Primeiramente, o texto de Queiroz contextualiza a pesquisa no referencial epistemológico da psicopatologia fundamental e sua natureza intercientífica, que permite a interação de diversos recursos no âmbito do patológico e realça a significação do termo pathos. A pesquisa é substanciada com análise de fragmentos de casos clínicos dos analisantes, destacando a forma discursiva, o modo de relatar, de vivenciar o dito nos fenômenos produzidos nessa discursiva. A análise vista como um trabalho, um processo de construção realizado e vivido não só pelo analisante, mas também pelo analista, que num papel mais ativo cria e fornece ferramentas e instrumentos de indagação, exploração e pesquisa do que inquieta, obceca, escapa no resgate do passado e na busca do analisante.

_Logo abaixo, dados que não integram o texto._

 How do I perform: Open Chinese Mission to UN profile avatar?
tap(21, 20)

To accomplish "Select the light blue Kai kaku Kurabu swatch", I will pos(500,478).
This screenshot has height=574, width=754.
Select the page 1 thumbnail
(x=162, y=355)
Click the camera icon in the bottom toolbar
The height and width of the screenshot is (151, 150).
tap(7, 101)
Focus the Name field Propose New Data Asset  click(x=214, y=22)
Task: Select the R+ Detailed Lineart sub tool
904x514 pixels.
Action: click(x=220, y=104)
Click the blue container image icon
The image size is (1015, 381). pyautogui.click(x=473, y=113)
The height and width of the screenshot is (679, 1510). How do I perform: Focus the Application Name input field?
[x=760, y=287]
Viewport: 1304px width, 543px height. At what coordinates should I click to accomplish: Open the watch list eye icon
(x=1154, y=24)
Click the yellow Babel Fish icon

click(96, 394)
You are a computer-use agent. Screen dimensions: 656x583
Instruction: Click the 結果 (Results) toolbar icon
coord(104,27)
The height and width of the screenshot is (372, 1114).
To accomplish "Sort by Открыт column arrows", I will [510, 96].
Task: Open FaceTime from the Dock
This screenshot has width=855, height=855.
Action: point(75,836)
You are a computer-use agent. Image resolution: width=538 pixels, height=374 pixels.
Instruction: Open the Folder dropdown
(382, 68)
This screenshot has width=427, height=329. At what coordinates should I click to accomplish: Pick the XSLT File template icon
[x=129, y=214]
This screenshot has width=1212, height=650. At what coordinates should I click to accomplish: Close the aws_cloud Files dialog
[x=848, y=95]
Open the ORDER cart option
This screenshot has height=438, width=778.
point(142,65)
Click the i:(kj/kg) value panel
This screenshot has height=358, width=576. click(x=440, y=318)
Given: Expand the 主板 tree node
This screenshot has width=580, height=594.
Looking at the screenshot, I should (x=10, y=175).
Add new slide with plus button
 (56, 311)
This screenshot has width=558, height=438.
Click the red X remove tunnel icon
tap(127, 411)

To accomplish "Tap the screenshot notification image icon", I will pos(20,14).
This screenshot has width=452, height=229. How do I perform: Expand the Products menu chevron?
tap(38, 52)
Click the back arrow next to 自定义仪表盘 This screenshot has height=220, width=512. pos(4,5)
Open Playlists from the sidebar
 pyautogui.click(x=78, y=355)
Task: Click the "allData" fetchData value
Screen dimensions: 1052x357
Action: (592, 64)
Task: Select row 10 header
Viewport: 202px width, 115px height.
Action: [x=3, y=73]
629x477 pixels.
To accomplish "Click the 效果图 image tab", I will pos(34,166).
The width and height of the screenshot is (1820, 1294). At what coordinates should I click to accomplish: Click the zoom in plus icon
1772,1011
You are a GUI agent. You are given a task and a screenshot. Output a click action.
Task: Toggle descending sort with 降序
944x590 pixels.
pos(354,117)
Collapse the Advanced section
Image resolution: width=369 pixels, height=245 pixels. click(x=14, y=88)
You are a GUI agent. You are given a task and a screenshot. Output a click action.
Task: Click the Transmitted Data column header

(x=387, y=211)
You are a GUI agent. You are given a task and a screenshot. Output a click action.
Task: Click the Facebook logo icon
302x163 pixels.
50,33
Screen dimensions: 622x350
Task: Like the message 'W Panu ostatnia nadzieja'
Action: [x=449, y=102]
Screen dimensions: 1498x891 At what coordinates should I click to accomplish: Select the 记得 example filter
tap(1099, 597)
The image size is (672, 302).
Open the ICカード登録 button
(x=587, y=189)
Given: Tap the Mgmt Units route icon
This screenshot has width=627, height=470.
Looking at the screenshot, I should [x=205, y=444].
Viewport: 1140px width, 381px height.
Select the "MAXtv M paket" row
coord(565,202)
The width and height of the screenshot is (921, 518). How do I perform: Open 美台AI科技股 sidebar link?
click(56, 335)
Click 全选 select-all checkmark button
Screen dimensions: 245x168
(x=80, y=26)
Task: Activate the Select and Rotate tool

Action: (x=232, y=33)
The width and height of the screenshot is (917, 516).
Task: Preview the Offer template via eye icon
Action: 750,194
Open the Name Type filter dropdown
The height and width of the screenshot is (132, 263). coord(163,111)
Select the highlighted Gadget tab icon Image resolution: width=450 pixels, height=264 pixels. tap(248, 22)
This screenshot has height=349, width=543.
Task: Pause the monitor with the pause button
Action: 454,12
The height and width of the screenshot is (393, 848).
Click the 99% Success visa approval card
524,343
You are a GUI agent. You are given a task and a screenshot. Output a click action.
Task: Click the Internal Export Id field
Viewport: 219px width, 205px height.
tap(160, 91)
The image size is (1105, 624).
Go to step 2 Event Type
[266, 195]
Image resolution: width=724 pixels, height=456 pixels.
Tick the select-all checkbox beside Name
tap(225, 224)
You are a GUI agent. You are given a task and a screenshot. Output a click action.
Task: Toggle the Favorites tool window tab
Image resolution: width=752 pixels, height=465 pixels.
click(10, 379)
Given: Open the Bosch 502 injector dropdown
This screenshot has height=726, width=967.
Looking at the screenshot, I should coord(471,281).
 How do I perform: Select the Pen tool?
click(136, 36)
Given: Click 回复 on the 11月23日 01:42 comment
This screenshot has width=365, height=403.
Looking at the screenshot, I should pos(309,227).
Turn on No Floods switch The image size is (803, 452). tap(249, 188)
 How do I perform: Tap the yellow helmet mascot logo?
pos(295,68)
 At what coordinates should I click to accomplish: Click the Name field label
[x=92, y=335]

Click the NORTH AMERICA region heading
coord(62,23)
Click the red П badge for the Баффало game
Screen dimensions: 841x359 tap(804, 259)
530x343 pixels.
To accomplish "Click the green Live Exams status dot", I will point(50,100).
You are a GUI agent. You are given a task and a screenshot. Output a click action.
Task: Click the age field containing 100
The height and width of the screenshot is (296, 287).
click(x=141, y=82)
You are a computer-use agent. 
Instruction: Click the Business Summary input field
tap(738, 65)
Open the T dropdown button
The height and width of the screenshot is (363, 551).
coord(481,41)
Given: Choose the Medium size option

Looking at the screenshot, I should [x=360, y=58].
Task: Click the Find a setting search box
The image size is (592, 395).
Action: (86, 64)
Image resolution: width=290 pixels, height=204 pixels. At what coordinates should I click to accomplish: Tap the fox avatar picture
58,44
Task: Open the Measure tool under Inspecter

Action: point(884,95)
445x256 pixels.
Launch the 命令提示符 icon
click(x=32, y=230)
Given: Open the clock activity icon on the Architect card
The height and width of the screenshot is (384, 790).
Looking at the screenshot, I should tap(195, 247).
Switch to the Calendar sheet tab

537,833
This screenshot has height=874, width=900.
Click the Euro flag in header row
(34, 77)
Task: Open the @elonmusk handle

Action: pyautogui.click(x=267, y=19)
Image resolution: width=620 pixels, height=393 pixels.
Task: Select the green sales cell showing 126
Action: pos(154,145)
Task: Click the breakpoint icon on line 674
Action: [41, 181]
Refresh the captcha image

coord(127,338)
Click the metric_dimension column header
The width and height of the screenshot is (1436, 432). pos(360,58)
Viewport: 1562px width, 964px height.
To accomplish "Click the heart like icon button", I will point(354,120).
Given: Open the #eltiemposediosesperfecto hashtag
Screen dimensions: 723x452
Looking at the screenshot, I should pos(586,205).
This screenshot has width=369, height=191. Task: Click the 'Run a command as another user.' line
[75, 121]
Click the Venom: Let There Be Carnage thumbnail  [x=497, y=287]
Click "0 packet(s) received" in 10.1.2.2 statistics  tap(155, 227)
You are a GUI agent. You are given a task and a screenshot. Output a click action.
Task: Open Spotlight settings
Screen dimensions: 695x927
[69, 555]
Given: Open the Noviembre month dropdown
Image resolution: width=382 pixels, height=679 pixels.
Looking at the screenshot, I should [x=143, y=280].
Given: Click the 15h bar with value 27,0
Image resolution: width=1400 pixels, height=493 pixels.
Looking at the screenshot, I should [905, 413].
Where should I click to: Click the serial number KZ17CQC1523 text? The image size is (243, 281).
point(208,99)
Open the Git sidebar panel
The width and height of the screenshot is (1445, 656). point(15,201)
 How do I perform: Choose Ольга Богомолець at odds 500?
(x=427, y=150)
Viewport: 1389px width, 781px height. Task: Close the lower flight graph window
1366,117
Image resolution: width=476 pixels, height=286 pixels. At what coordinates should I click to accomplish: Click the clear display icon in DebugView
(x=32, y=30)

Nos outros capítulos, a autora introduz fundamentos da pesquisa e estabelece para o termo perversão delimitação diante dos seus significados. A isenção de preconceitos nesse conceito fundamenta-se em Freud, numa ampla literatura psicanalítica sobre o trabalho da análise e o pensamento de Lacan desenvolvido a partir de Freud. Um dos aspectos da organização perversa, a relação com o próprio corpo e o corpo do outro, é discutido fundamentando a representação do corpo no processo da análise. O corpo assujeitado do perverso, o lugar, o significado que ele ocupa no discurso, na relação sujeito-Outro do perverso. Não só o conceito metapsicológico, como os mecanismos básicos do aparelho psicológico, mas também o efeito da Verleugnung e sua negativa são trabalhadas. Numa ampla discussão, o discurso perverso aparece como prevalente ao representar, seja por meio da linguagem, da fala, do corpo. O discurso perverso é analisado e qualificado naquilo que o leva a adquirir essa natureza. O corpo que expressa o que só as palavras não conseguem exprimir. O papel do analista não só na escuta, diante da mostração, mas diante da escuta-olhar, um discurso em que o corpo fala tanto ou mais que as palavras e busca com este olhar o significado da mostração.

A Clínica da Perversão apresenta ao leitor a necessidade de uma clínica da perversão diante das peculiaridades da discursiva perversa. Acrescenta ao estudo da perversão significativa contribuição mediante a junção da limitação de obras neste assunto e das discussões recentemente realizadas em torno do tema, presente em vários casos clínicos. A implicação das mudanças advindas e na contemporaneidade, período no qual a ausência do limite, da repressão social e a transgressão diária embasam um discurso social com características de um discurso perverso, fazendo surgir novos comportamentos que se evidenciam na discursividade do perverso.

O pesquisador e o profissional que encontram no questionamento ao que está dado caminhos a percorrer, mudanças a realizar em busca de soluções, sem medo dos desafios, estão inseridos numa ampla discussão, que se pauta pela necessidade de novos dispositivos psicanalíticos, de outras posições diferentes daquelas mantidas pela análise clássica, estendendo esses limites para além do verbal. Como trabalhar simultaneamente com a representação do significante (a palavra) e do corpo, já que o perverso se serve daquela da mesma forma que se serve deste, pois considera ambos como recursos para se mostrar.

Ao propor mudanças no processo psicanalítico, em se tratando do perverso como analisante, a autora lança o desafio de se aceitar o aprendizado do escutar-olhando. O olhar do analista, como coadjuvante da palavra, indica os momentos em que o corpo entra no discurso como meio de mostrar algo significante. O corpo se mostra como discursiva a ser interpretada.

Na forma como se expressa, Edilene Freire Queiroz traz não só informações e comentários de suas pesquisas, experiências, pareceres e fundamentos. Ela vai mais além: envolve o leitor em sua dinâmica discursiva, tornando-o atuante nas discussões. Como pesquisadora que é, nos fornece material que, assim como informa e inquieta, desperta para a busca de novos caminhos e o decorrente envolvimento coma a pesquisa. Sua obra revaloriza o caráter pesquisador do analista e fundamenta o compromisso desse profissional não só com seu analisante, mas também com a ciência.

 

 

* Aluna do 4o ano do curso de Psicologia da UNIPAC-Ubá.